Records for processing section start

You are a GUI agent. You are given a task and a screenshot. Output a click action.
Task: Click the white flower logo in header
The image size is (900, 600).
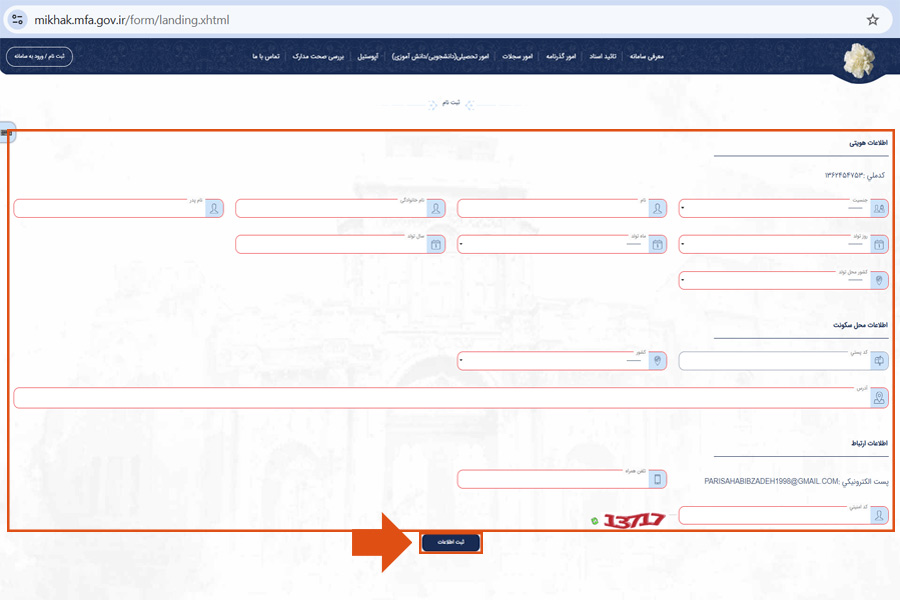(858, 60)
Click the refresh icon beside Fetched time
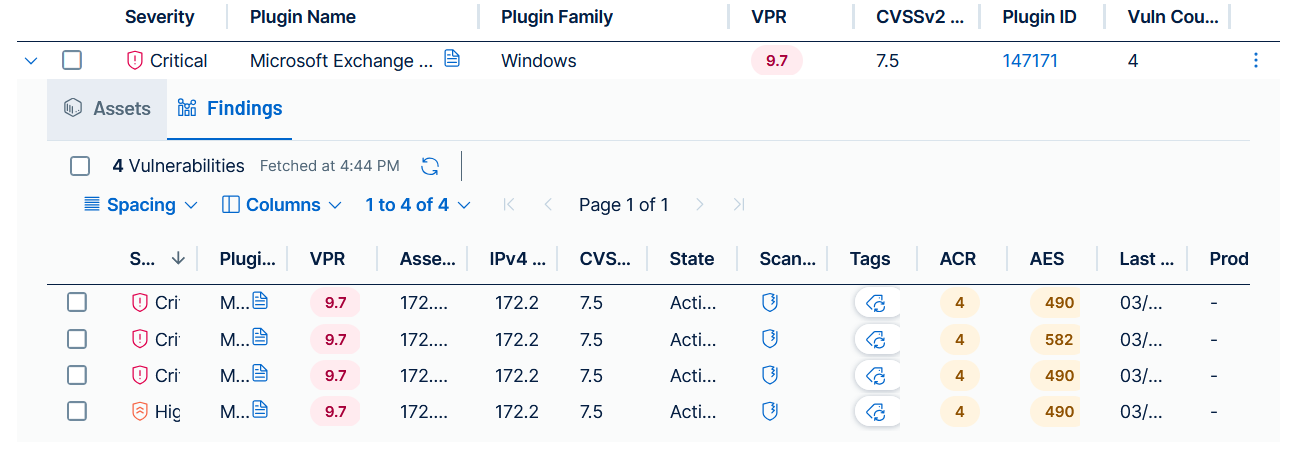1289x451 pixels. pos(430,166)
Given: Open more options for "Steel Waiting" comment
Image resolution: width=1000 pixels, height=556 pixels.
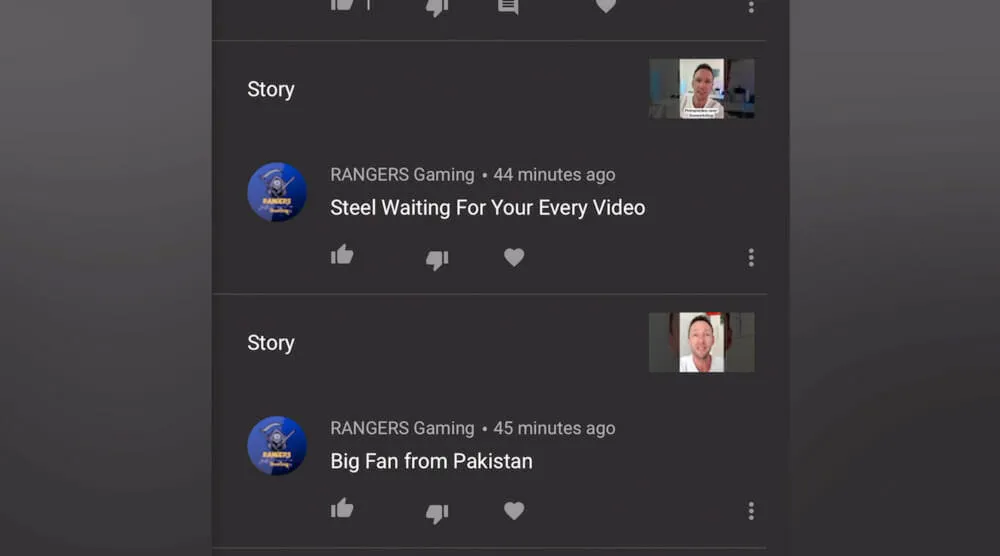Looking at the screenshot, I should click(751, 258).
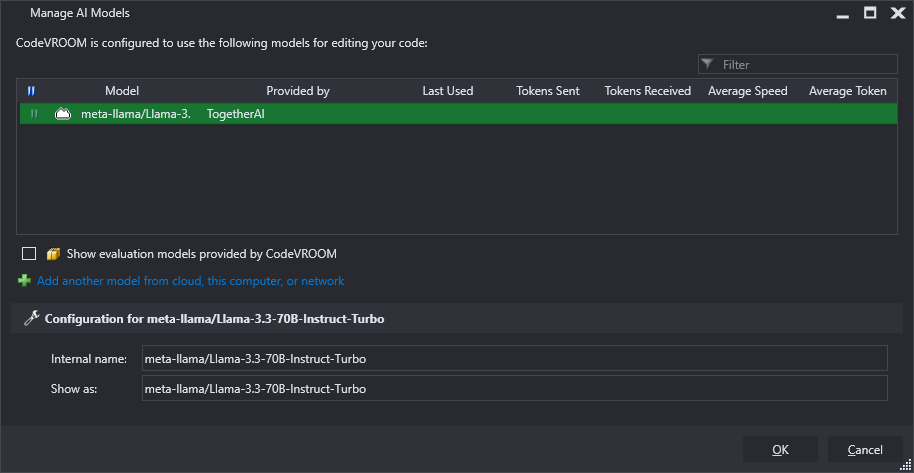The image size is (914, 473).
Task: Sort by the Model column header
Action: (122, 91)
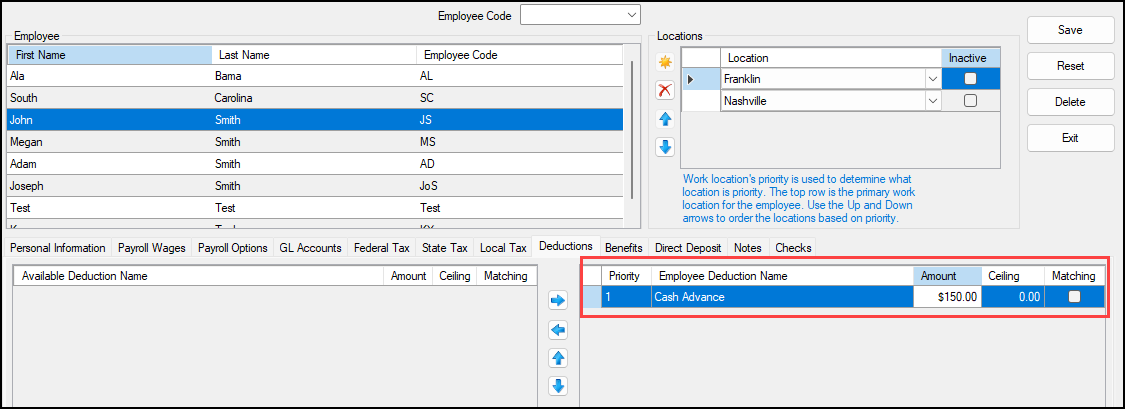Raise deduction priority with up arrow
Viewport: 1125px width, 409px height.
click(558, 358)
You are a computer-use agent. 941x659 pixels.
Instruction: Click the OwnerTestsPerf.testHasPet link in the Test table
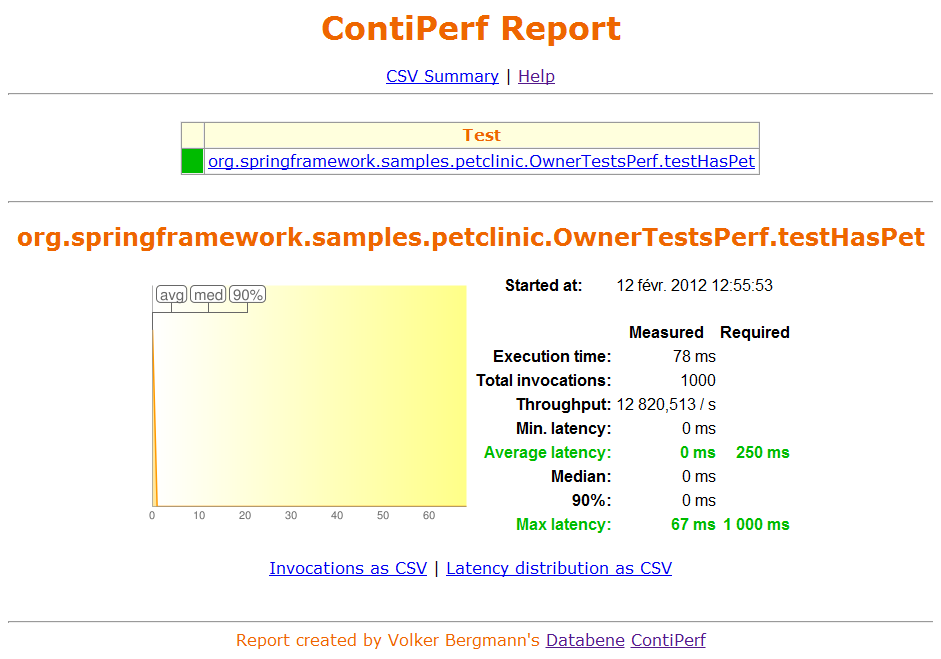click(x=481, y=161)
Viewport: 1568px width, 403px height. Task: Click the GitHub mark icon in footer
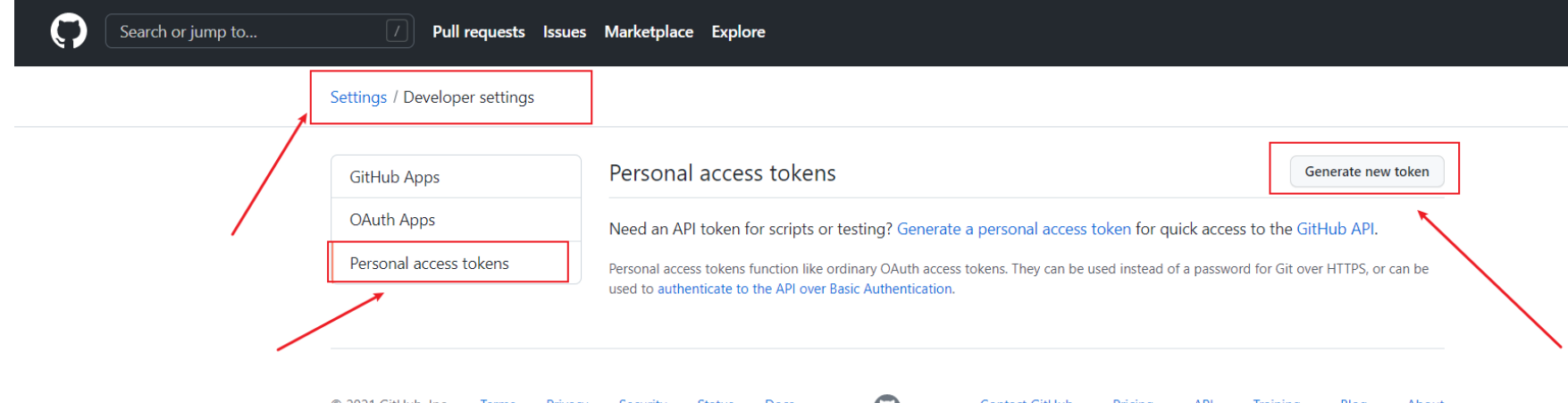pyautogui.click(x=886, y=399)
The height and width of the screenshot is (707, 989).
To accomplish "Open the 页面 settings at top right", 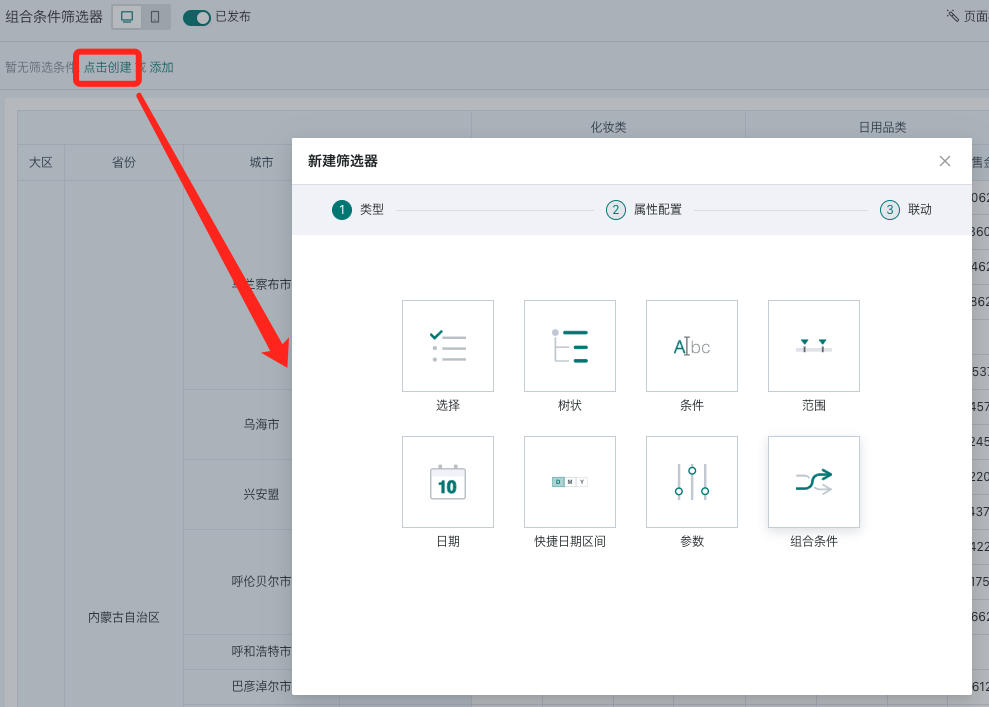I will coord(966,17).
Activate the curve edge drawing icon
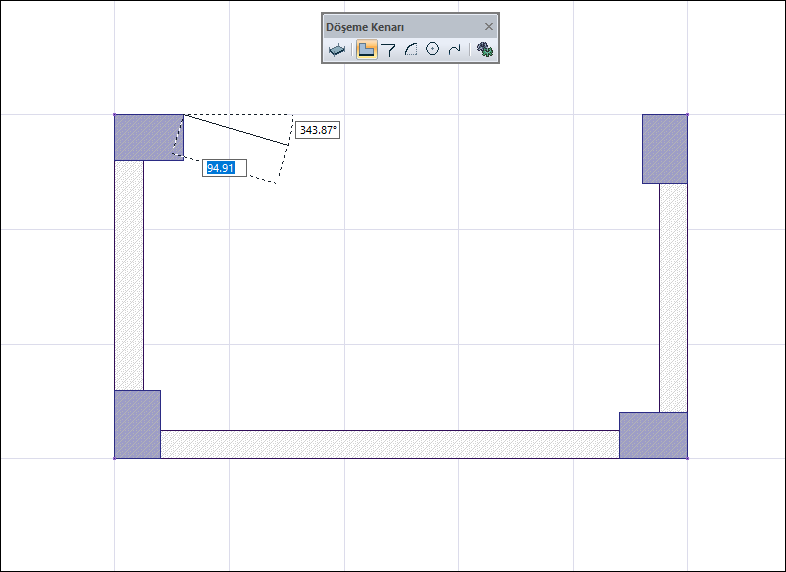 [455, 50]
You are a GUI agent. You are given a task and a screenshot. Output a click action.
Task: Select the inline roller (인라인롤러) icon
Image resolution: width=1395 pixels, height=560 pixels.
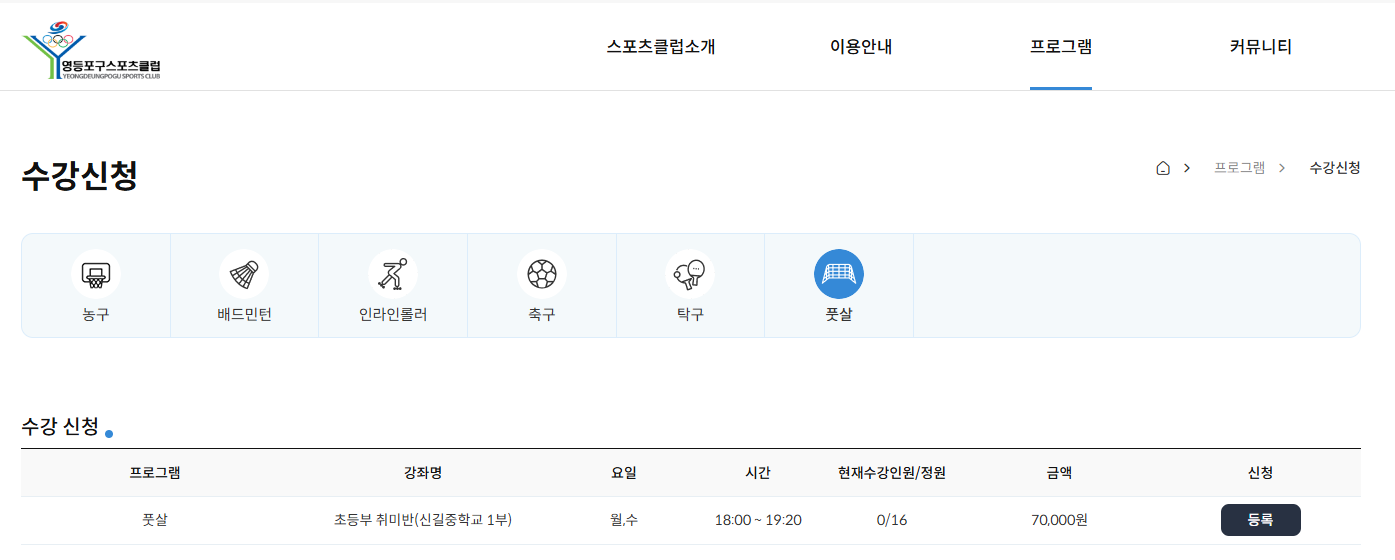393,274
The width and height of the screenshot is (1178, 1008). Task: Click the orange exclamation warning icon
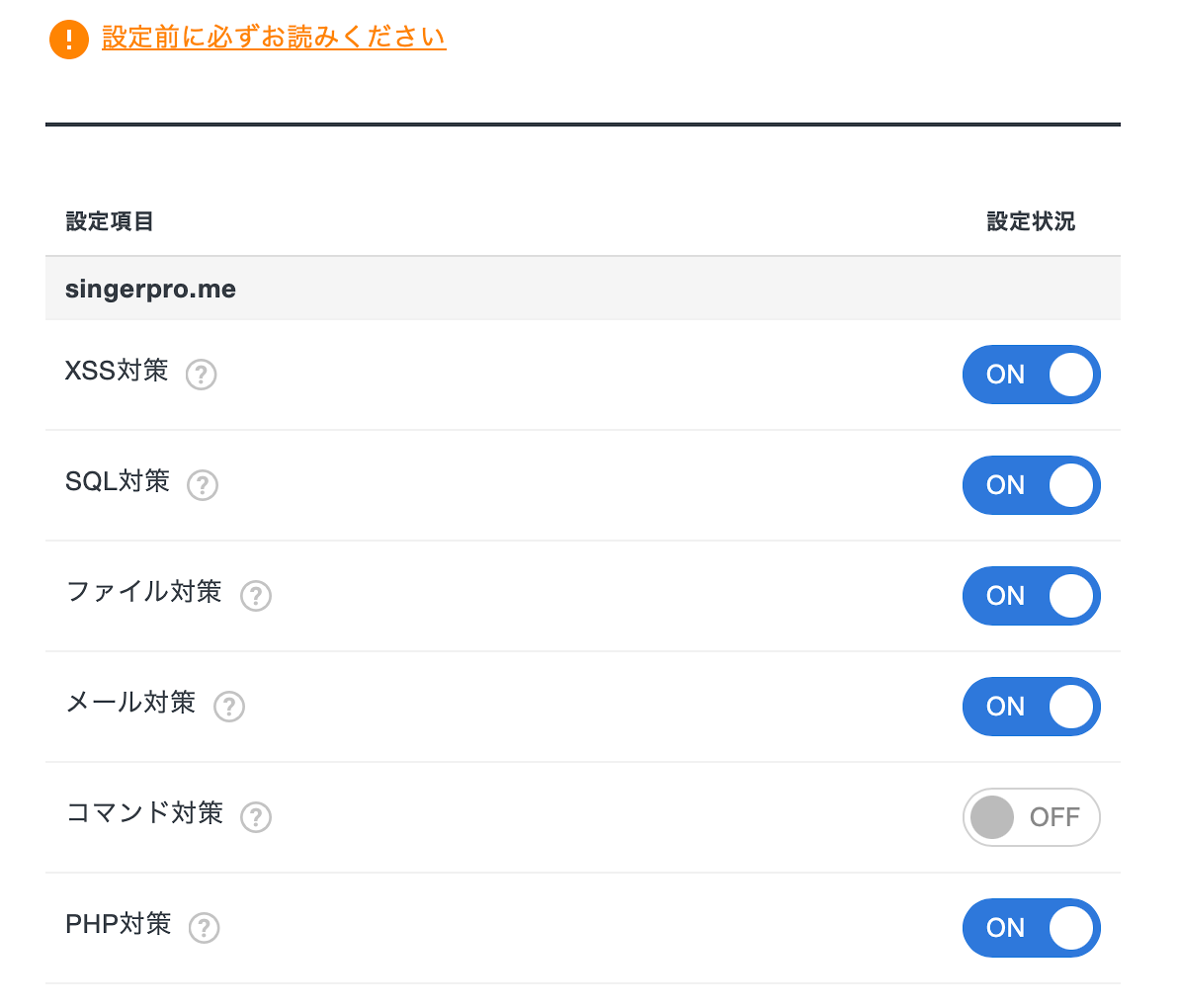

Records for processing section end

■ Work instruction ■
Begin with the line containing "Task: Select the inline roller (인라인롤러) icon", stop at the last line of the records above, and copy every line in between exactly, both ends included, with no pictures.

■ Reply ■
Task: Select the inline roller (인라인롤러) icon
Image resolution: width=1395 pixels, height=560 pixels.
393,274
The width and height of the screenshot is (1178, 1008). Task: Click the orange exclamation warning icon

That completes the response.